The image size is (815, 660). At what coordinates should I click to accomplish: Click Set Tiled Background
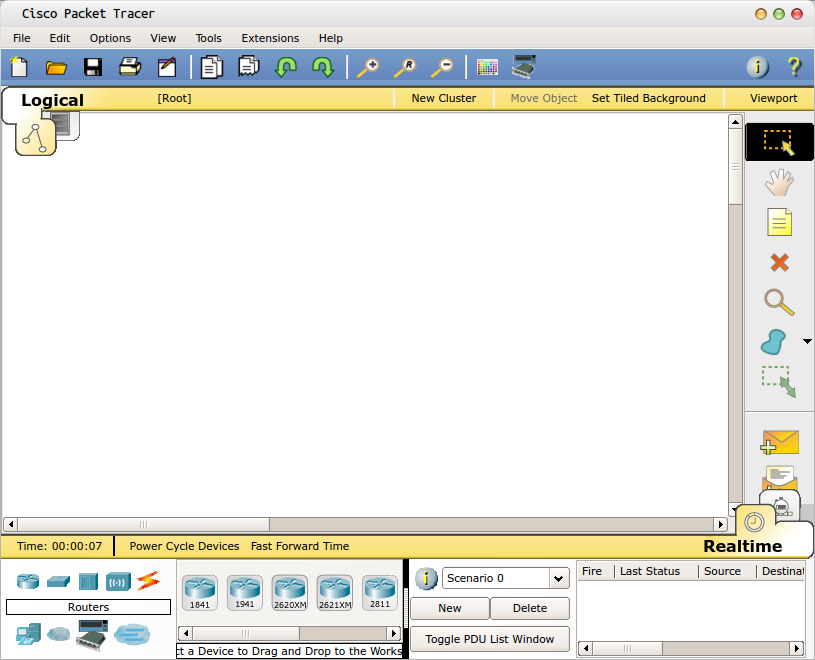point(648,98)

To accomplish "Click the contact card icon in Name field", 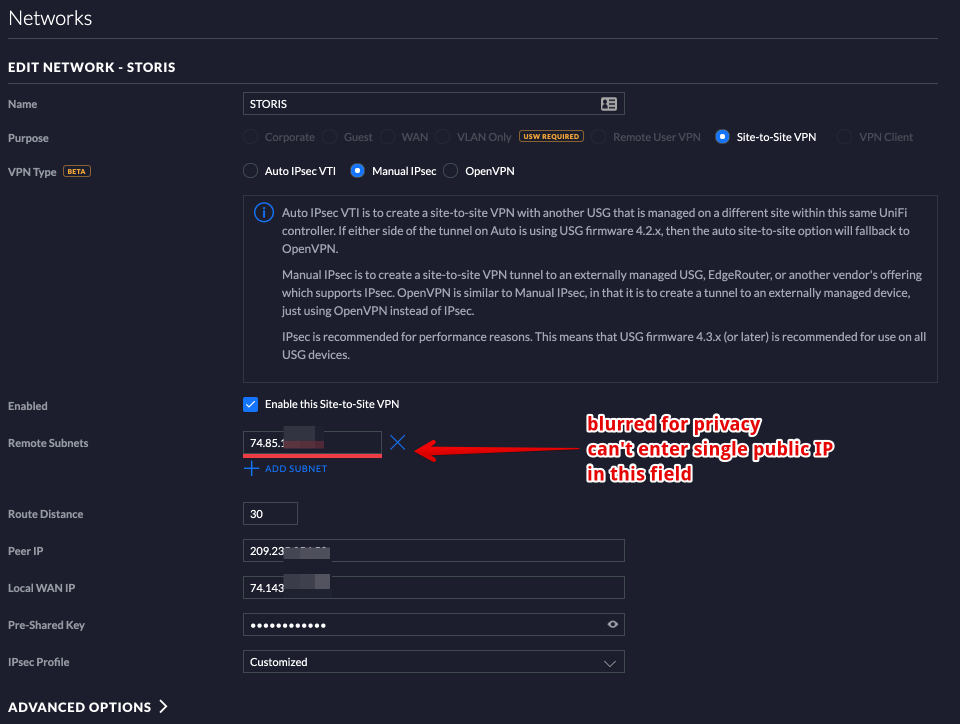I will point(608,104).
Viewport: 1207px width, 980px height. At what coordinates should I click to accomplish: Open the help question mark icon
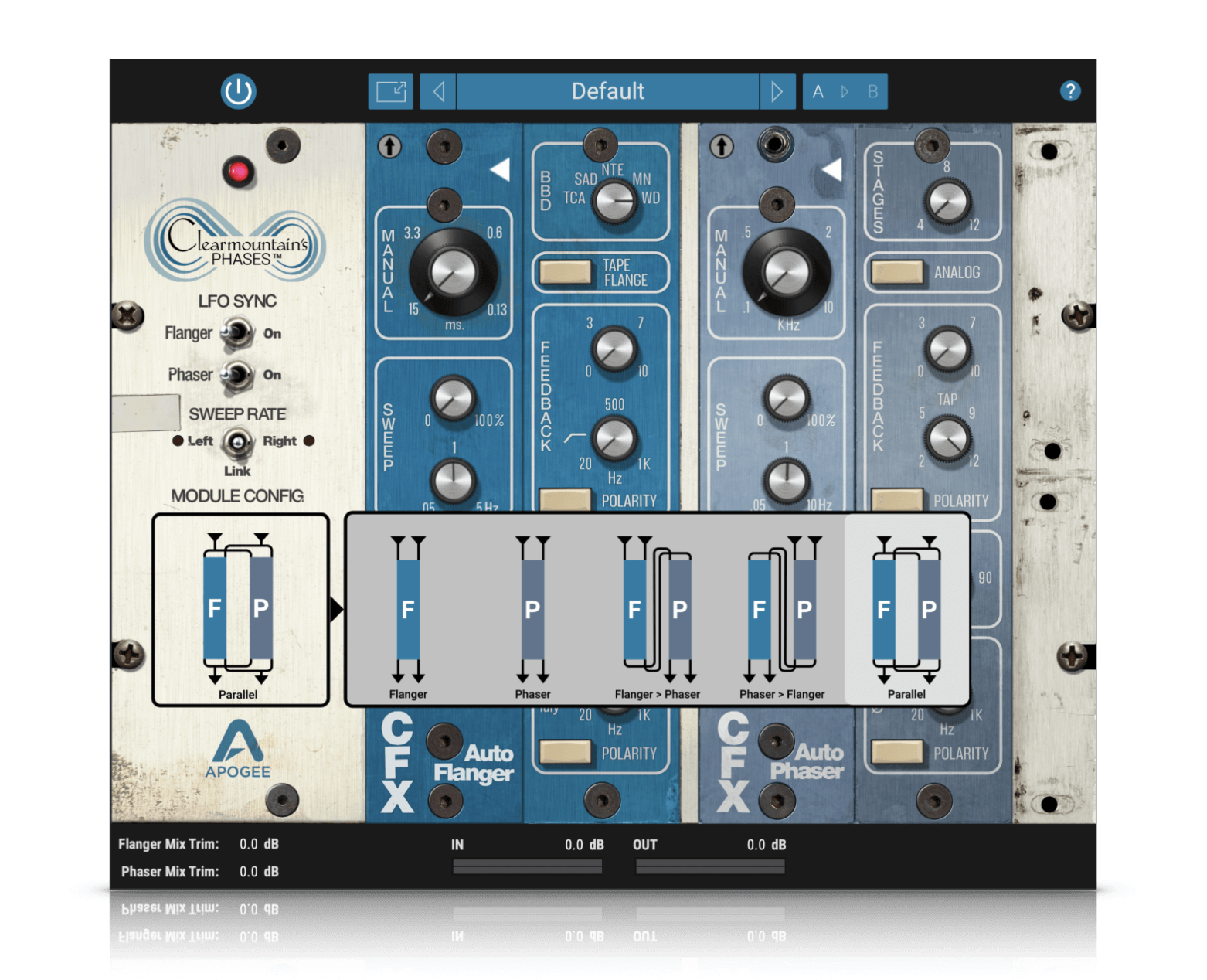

--

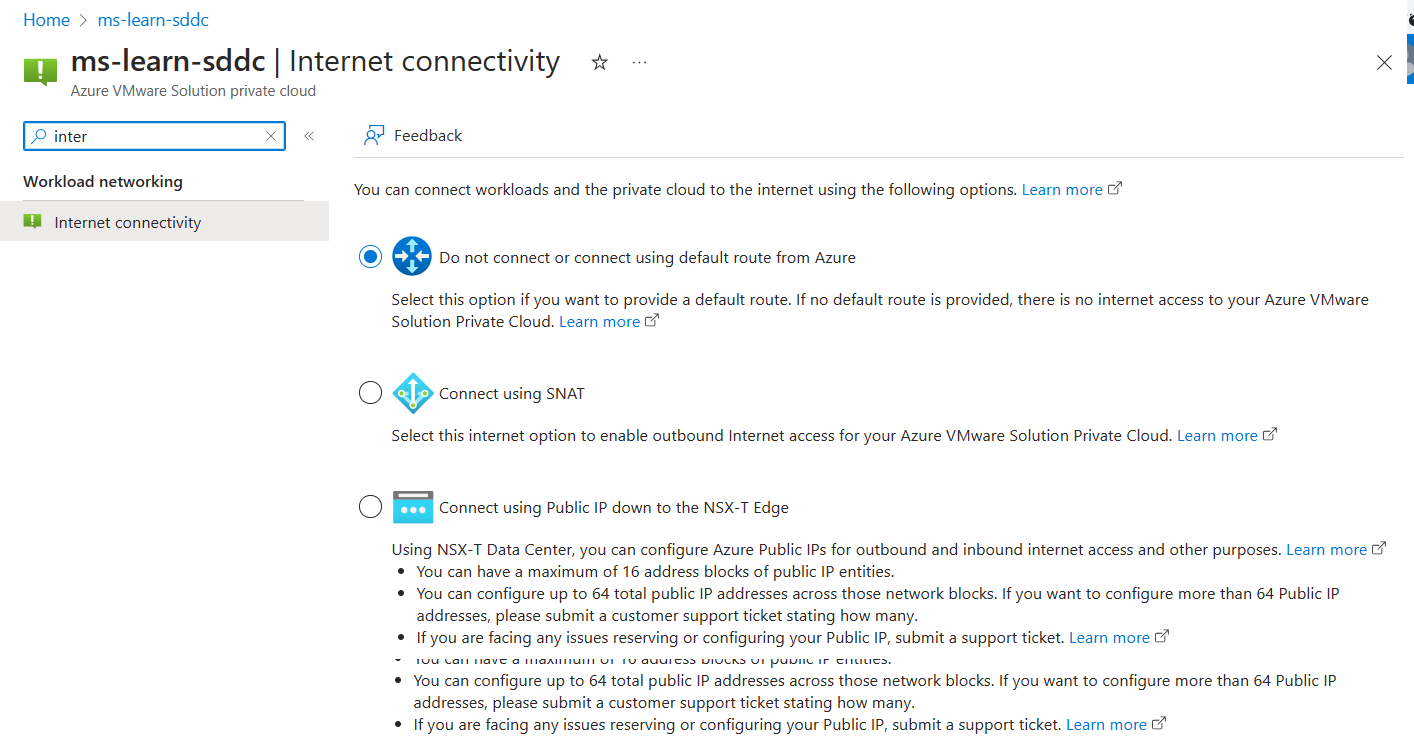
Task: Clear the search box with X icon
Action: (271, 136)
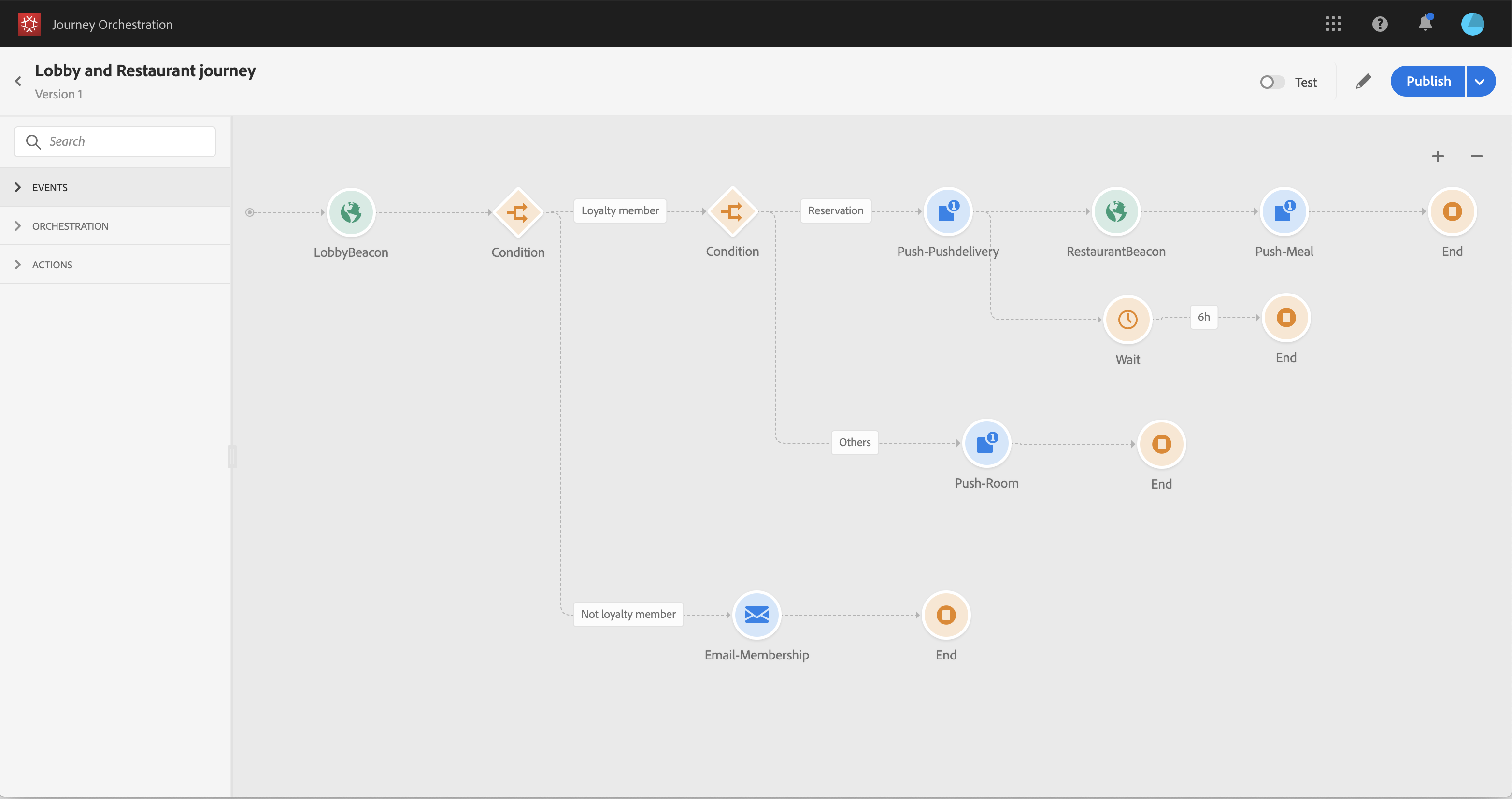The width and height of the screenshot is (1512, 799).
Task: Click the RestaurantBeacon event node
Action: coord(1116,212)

— Given problem —
Report each line in the rows above that contains the word "Task", copying every such line in full.

— Response below —
Task: Clear the search box with X icon
Task: Click the RestaurantBeacon event node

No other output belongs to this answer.